---------- Data provided ----------
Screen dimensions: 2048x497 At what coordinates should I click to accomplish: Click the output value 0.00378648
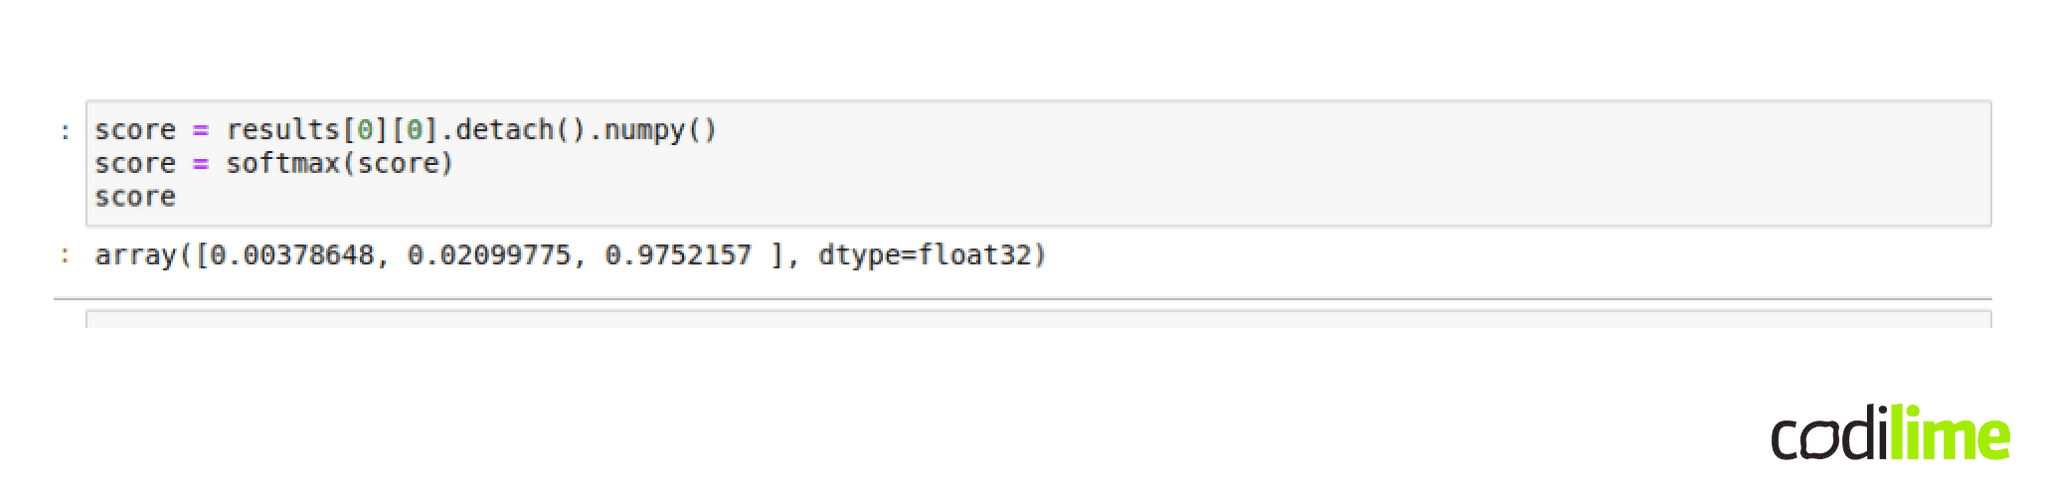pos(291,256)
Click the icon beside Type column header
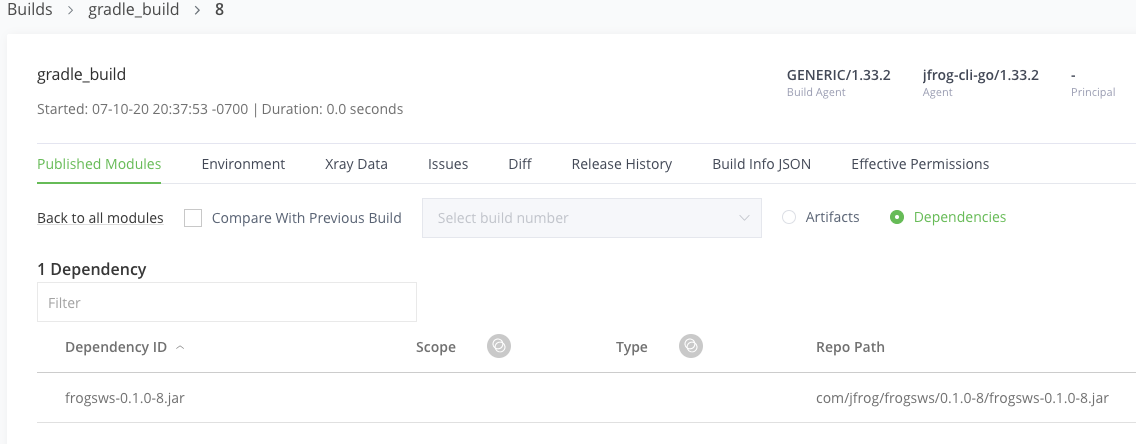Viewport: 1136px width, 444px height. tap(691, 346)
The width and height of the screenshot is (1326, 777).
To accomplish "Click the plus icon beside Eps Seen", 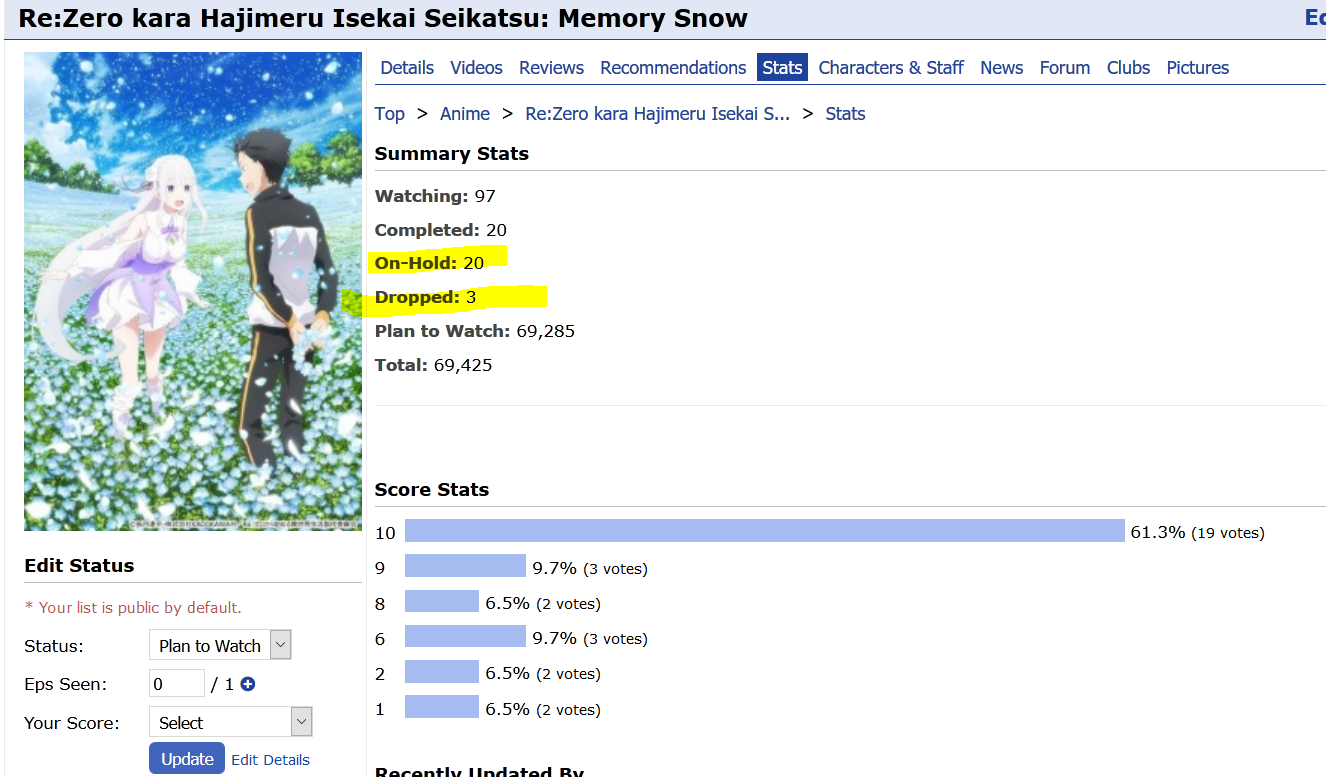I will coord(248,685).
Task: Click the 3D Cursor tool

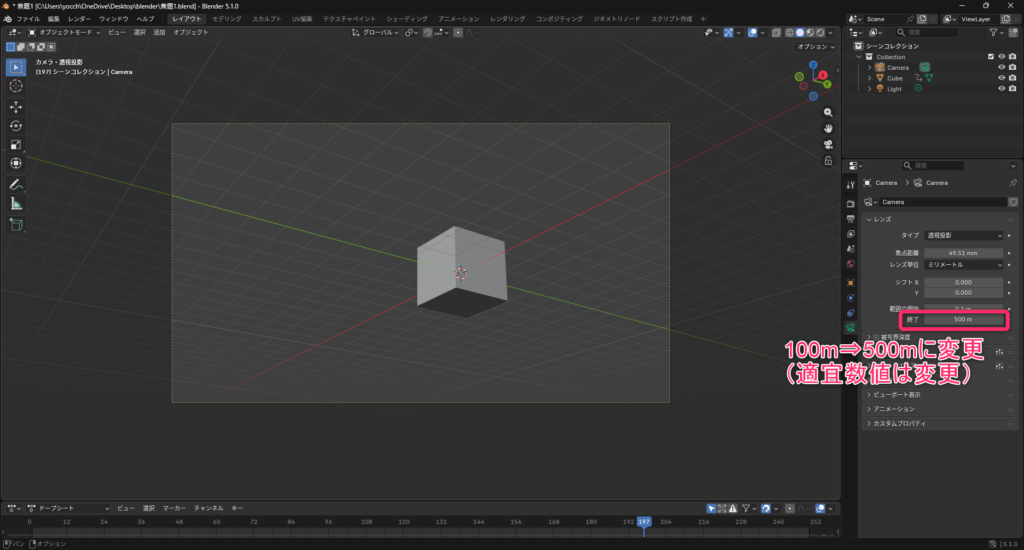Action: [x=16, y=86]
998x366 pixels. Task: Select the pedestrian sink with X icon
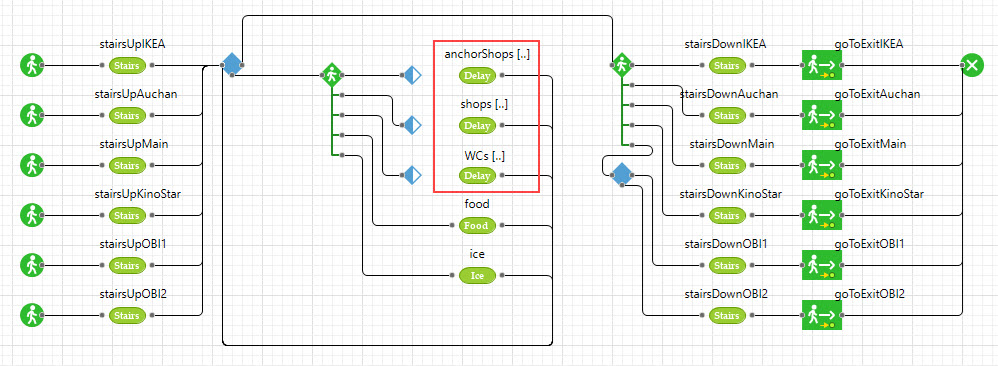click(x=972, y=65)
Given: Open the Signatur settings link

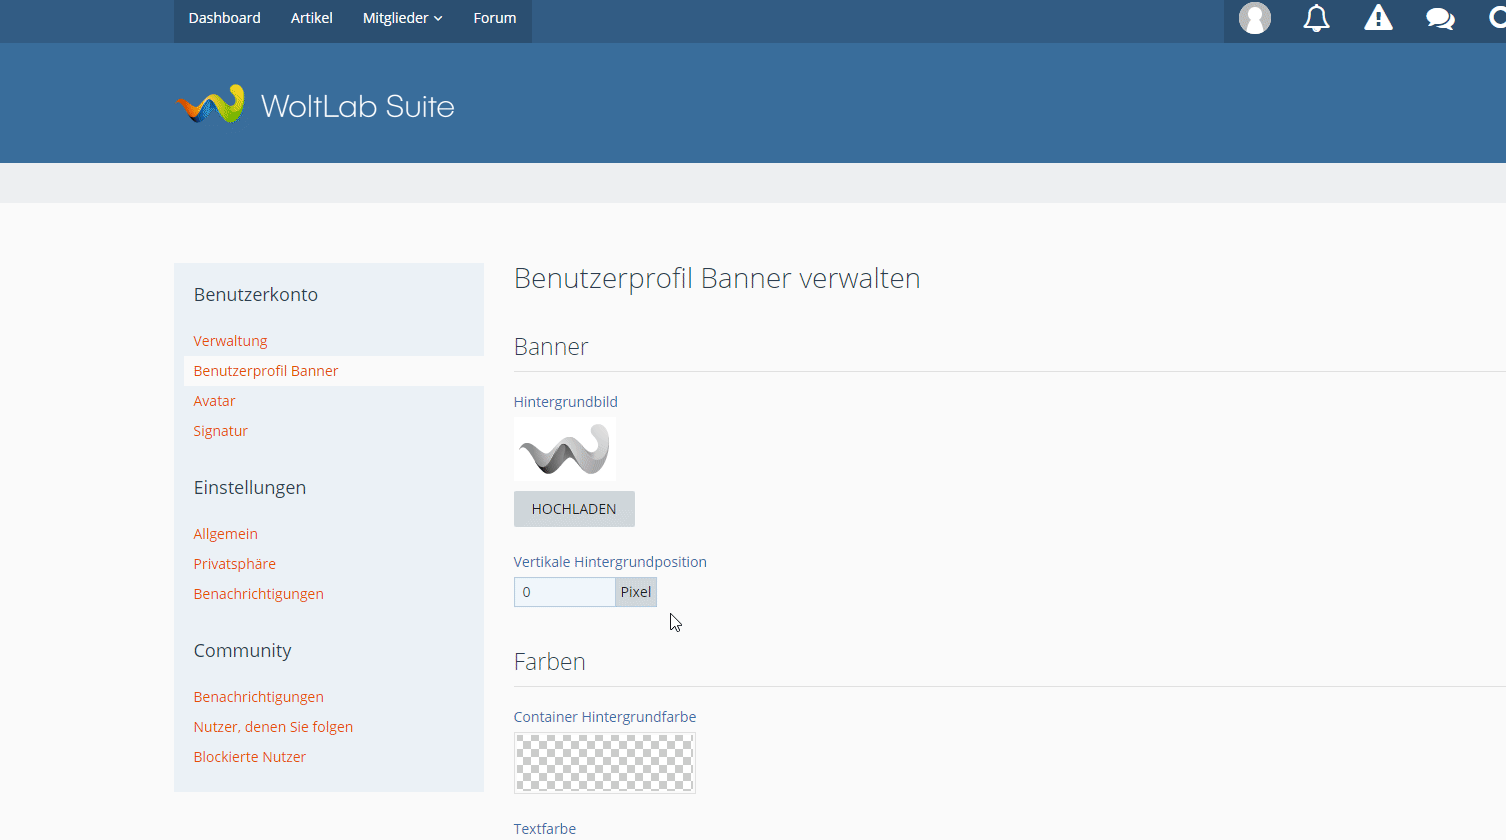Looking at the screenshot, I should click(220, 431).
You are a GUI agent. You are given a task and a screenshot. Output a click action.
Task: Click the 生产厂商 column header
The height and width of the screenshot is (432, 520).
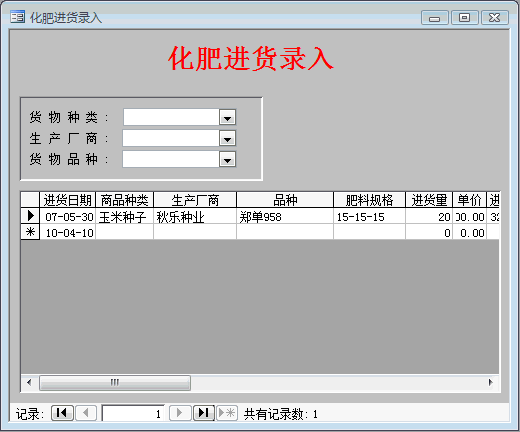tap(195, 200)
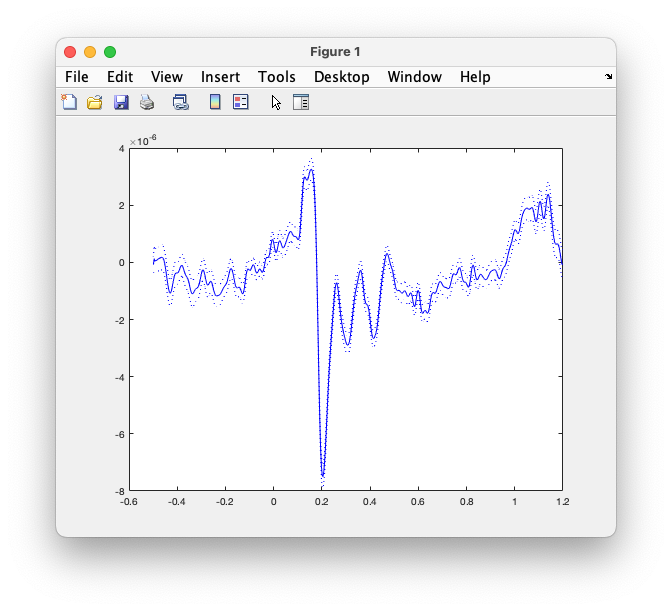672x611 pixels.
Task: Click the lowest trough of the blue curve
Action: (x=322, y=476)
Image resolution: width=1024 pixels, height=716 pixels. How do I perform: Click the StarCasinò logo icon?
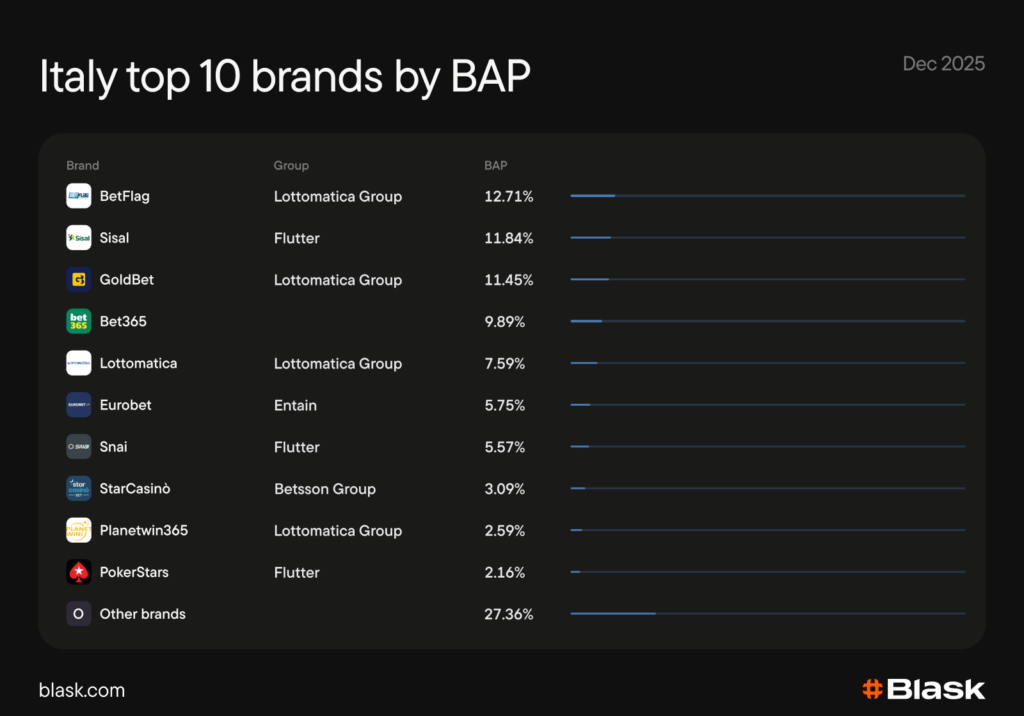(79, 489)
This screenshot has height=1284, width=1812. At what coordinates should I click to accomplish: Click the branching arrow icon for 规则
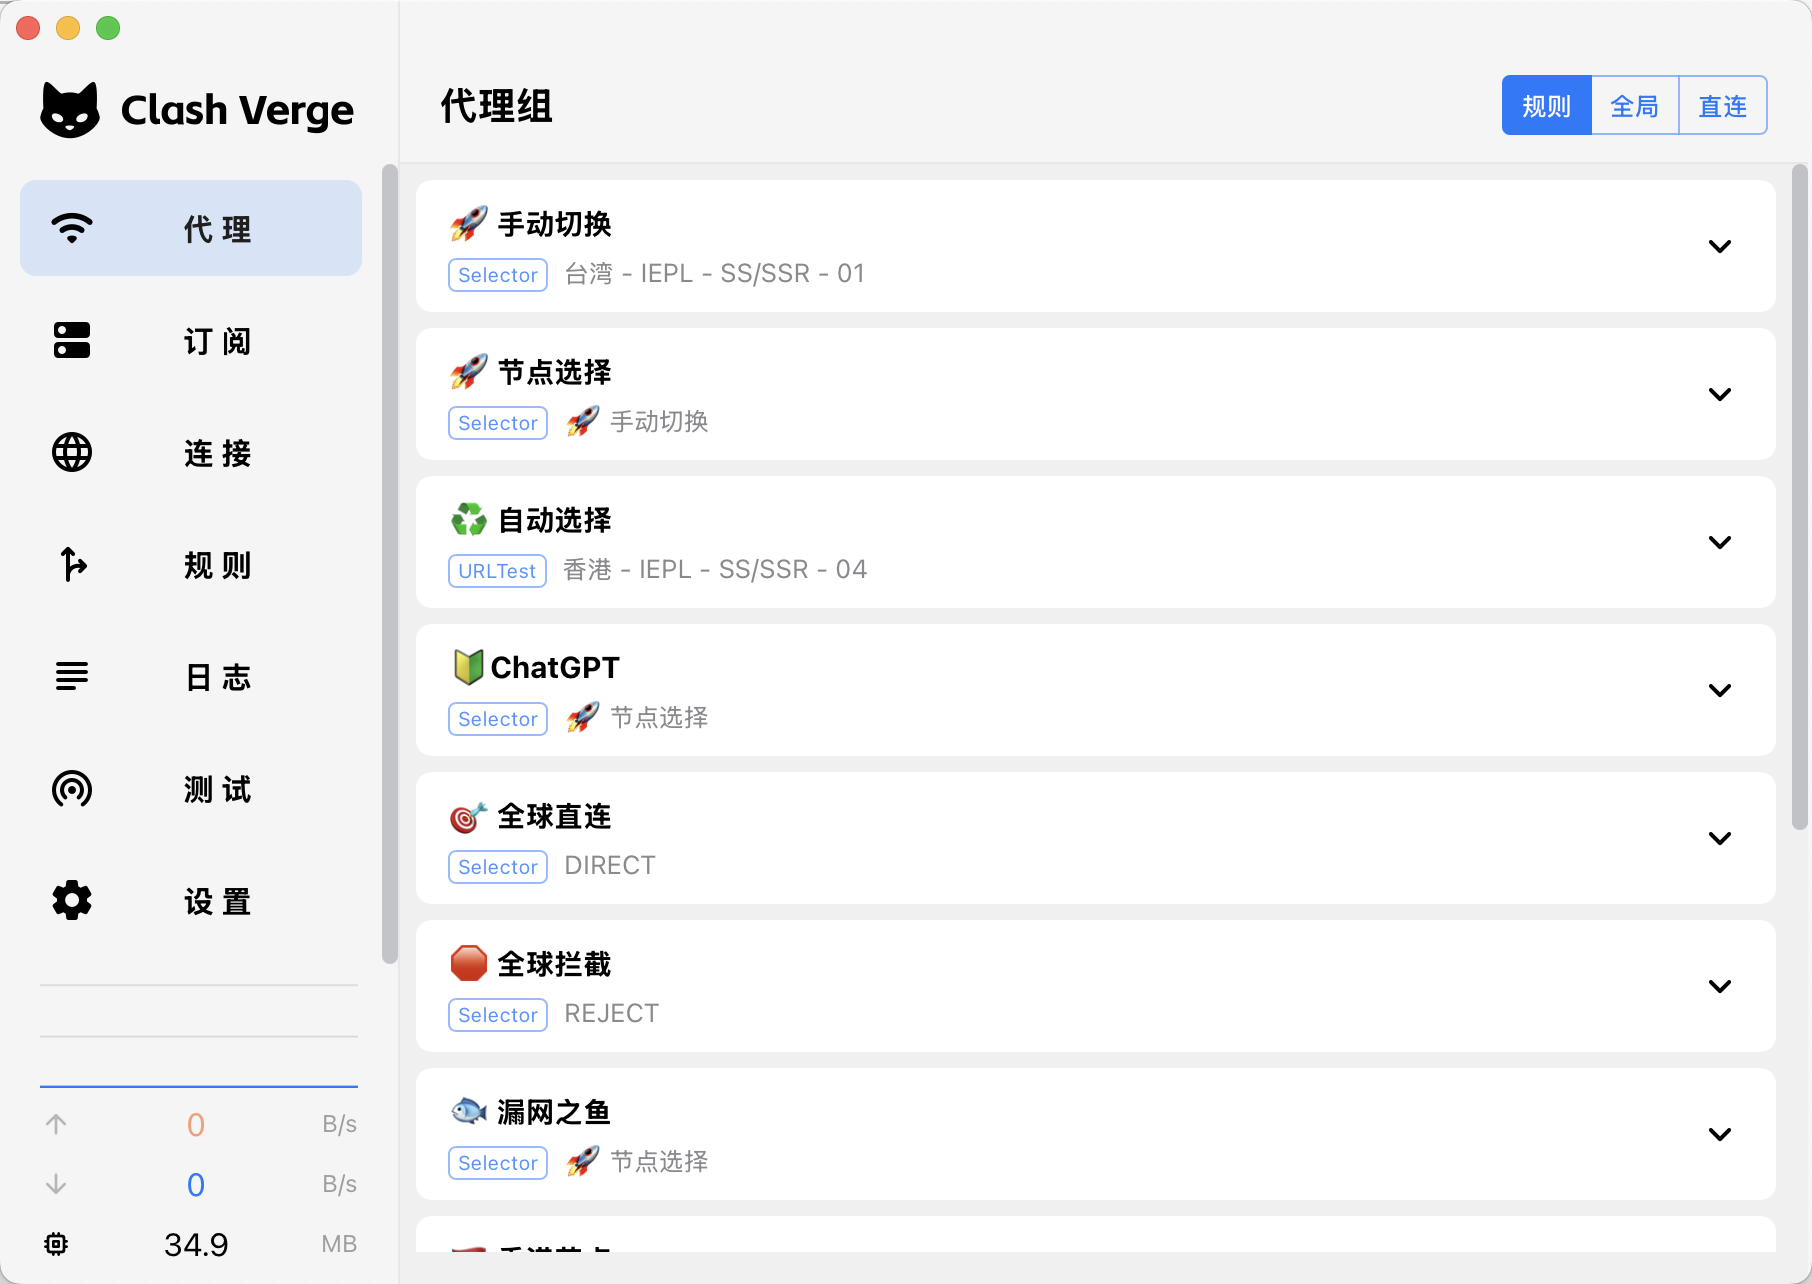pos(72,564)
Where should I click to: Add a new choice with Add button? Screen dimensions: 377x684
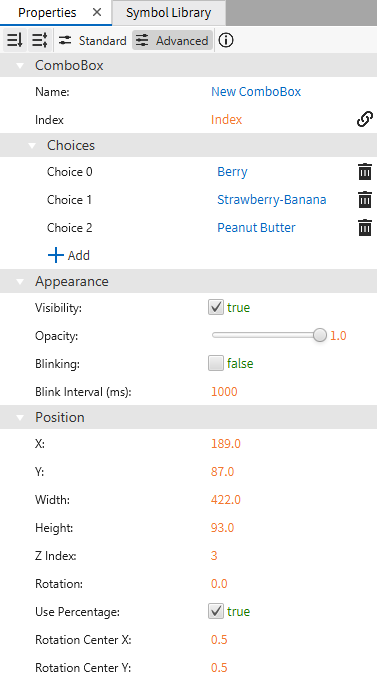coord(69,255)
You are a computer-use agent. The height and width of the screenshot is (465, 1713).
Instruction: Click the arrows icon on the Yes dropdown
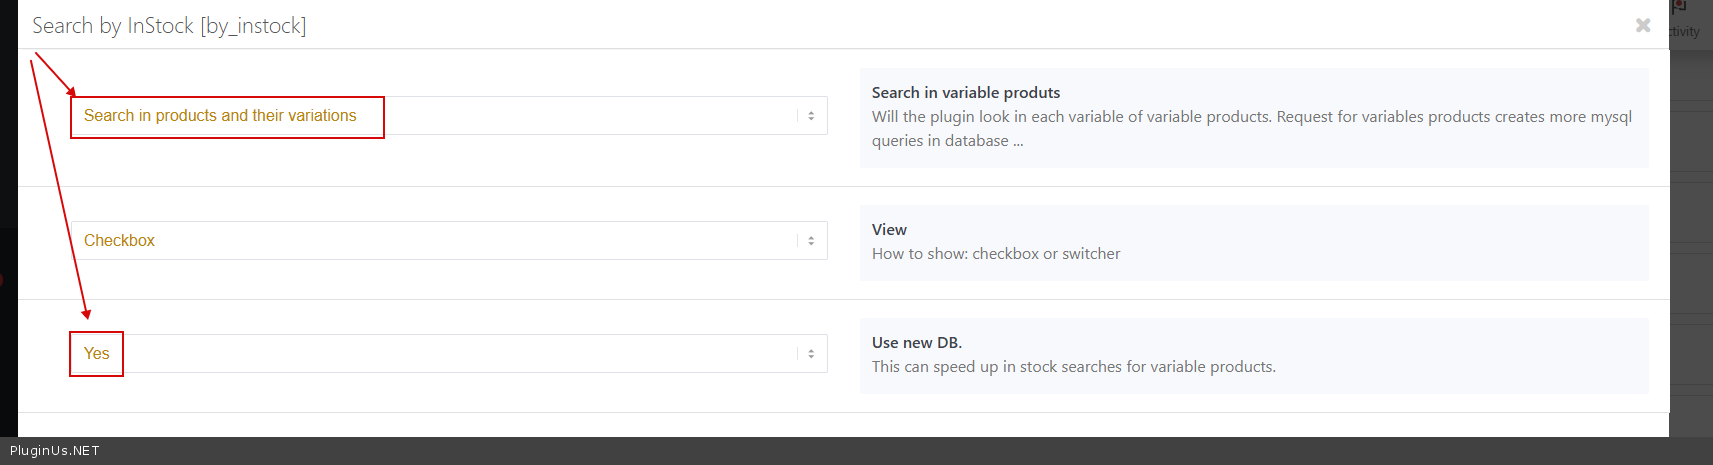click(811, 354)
----------
■ **Required work**: Return each line above where the word "agent" shows up.

■ **Solution to the problem**:
You are a GUI agent. You are given a task and a screenshot. Output a click action.
You are a computer-use agent. The height and width of the screenshot is (465, 1713).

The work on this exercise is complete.